(Stored items)
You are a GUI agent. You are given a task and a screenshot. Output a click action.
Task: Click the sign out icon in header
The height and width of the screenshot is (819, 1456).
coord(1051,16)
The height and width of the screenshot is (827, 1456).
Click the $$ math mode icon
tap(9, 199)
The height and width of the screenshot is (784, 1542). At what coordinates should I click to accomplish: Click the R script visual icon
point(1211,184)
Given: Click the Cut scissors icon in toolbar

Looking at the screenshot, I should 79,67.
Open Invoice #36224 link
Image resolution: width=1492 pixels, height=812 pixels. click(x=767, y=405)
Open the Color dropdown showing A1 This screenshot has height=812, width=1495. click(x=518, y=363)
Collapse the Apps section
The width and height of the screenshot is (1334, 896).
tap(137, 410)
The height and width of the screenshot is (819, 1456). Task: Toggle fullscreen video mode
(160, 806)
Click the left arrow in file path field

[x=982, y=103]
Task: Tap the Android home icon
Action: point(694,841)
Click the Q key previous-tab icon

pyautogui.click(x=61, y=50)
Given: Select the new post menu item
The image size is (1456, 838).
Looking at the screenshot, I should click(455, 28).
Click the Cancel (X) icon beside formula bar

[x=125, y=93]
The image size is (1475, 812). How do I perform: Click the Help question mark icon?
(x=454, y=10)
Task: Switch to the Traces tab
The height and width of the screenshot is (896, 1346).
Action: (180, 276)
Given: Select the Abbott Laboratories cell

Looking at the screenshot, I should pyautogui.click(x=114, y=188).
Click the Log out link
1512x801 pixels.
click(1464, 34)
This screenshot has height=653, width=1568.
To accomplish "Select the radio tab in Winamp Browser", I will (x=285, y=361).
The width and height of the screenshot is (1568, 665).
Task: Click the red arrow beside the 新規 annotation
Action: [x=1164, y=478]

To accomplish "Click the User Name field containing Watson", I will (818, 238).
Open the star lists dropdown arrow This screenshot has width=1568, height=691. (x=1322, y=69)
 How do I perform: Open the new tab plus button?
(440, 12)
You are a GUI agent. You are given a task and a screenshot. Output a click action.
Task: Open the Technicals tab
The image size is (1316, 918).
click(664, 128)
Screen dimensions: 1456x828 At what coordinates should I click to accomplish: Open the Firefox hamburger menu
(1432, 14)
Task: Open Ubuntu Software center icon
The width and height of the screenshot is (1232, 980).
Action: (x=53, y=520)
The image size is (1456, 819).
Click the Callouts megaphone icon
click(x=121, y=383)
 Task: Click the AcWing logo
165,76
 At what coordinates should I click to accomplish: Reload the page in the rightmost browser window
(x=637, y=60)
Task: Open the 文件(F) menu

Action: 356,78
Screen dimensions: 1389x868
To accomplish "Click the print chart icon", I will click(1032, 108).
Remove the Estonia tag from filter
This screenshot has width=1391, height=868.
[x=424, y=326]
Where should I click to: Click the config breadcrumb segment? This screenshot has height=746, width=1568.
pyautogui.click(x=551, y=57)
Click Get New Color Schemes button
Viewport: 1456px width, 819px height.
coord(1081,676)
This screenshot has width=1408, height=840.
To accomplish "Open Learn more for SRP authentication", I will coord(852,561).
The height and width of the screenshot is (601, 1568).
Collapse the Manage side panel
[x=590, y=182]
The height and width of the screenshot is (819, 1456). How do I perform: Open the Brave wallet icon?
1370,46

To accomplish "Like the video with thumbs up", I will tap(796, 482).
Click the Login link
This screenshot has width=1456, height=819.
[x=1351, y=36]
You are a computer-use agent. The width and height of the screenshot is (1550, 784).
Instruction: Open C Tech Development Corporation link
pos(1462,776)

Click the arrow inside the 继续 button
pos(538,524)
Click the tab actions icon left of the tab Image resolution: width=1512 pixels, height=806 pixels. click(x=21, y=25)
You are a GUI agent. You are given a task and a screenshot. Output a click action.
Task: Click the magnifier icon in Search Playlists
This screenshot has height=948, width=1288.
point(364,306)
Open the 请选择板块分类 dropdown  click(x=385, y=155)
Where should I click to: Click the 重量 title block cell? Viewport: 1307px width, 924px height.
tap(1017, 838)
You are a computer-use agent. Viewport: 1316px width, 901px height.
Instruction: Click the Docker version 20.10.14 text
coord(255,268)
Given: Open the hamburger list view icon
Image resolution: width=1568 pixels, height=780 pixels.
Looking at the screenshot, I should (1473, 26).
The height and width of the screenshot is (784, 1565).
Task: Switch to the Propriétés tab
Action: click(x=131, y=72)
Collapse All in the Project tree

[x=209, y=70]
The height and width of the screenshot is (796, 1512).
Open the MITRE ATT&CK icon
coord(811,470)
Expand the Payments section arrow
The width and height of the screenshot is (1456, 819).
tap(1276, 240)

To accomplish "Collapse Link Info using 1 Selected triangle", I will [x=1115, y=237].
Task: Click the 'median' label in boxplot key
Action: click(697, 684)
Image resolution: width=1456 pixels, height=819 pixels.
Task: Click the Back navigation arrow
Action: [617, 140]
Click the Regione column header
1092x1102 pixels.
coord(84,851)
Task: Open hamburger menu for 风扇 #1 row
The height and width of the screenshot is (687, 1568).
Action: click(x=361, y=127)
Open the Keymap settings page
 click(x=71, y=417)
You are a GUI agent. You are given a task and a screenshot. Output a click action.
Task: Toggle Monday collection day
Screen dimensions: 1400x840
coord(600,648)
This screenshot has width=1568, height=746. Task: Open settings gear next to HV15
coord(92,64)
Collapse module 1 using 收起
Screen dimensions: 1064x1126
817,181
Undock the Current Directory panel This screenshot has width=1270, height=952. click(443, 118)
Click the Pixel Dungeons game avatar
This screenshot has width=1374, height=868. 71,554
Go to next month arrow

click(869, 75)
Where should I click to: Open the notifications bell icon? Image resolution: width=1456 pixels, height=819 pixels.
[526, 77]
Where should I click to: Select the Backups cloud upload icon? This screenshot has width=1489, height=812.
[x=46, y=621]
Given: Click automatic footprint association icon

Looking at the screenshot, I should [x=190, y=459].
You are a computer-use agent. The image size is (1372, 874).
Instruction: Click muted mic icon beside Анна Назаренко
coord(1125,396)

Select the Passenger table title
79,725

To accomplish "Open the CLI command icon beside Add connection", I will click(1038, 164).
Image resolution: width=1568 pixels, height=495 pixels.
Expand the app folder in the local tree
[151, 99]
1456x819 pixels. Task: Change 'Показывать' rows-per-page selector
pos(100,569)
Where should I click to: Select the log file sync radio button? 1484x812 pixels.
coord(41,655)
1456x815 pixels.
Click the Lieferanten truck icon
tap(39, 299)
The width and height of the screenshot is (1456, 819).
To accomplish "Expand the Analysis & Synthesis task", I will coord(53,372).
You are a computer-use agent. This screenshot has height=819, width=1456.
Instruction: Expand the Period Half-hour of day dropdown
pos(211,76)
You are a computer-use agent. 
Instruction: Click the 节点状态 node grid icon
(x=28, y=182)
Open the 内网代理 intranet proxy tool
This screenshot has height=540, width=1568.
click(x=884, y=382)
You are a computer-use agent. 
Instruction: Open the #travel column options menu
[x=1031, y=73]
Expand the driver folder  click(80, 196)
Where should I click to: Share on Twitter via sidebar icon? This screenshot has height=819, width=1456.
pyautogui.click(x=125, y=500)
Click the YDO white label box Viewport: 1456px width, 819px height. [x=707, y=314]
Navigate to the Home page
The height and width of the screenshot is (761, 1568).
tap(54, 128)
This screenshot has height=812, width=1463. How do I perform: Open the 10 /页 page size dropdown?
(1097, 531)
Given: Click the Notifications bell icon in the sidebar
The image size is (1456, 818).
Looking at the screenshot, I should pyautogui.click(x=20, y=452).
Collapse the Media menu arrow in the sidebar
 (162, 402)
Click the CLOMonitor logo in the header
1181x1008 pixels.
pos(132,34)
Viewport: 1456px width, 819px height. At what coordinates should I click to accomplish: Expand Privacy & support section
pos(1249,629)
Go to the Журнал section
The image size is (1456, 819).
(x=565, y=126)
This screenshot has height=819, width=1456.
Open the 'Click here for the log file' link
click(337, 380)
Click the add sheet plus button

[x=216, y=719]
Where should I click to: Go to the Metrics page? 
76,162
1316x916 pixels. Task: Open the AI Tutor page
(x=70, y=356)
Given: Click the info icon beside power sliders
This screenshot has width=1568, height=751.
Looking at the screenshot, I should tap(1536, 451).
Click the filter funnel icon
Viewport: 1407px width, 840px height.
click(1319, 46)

What to produce: Begin with the line that contains "Navigate to the Home page" and end with the last line of the data. Repeat those two lines and all between them exactly.

The completed task:
Navigate to the Home page
The height and width of the screenshot is (761, 1568).
tap(54, 128)
This screenshot has height=812, width=1463. How do I perform: Open the 10 /页 page size dropdown?
(1097, 531)
Given: Click the Notifications bell icon in the sidebar
The image size is (1456, 818).
Looking at the screenshot, I should pyautogui.click(x=20, y=452).
Collapse the Media menu arrow in the sidebar
 (162, 402)
Click the CLOMonitor logo in the header
1181x1008 pixels.
pos(132,34)
Viewport: 1456px width, 819px height. At what coordinates should I click to accomplish: Expand Privacy & support section
pos(1249,629)
Go to the Журнал section
The image size is (1456, 819).
(x=565, y=126)
This screenshot has height=819, width=1456.
Open the 'Click here for the log file' link
click(337, 380)
Click the add sheet plus button

[x=216, y=719]
Where should I click to: Go to the Metrics page? 
76,162
1316x916 pixels. Task: Open the AI Tutor page
(x=70, y=356)
Given: Click the info icon beside power sliders
This screenshot has width=1568, height=751.
Looking at the screenshot, I should tap(1536, 451).
Click the filter funnel icon
Viewport: 1407px width, 840px height.
click(1319, 46)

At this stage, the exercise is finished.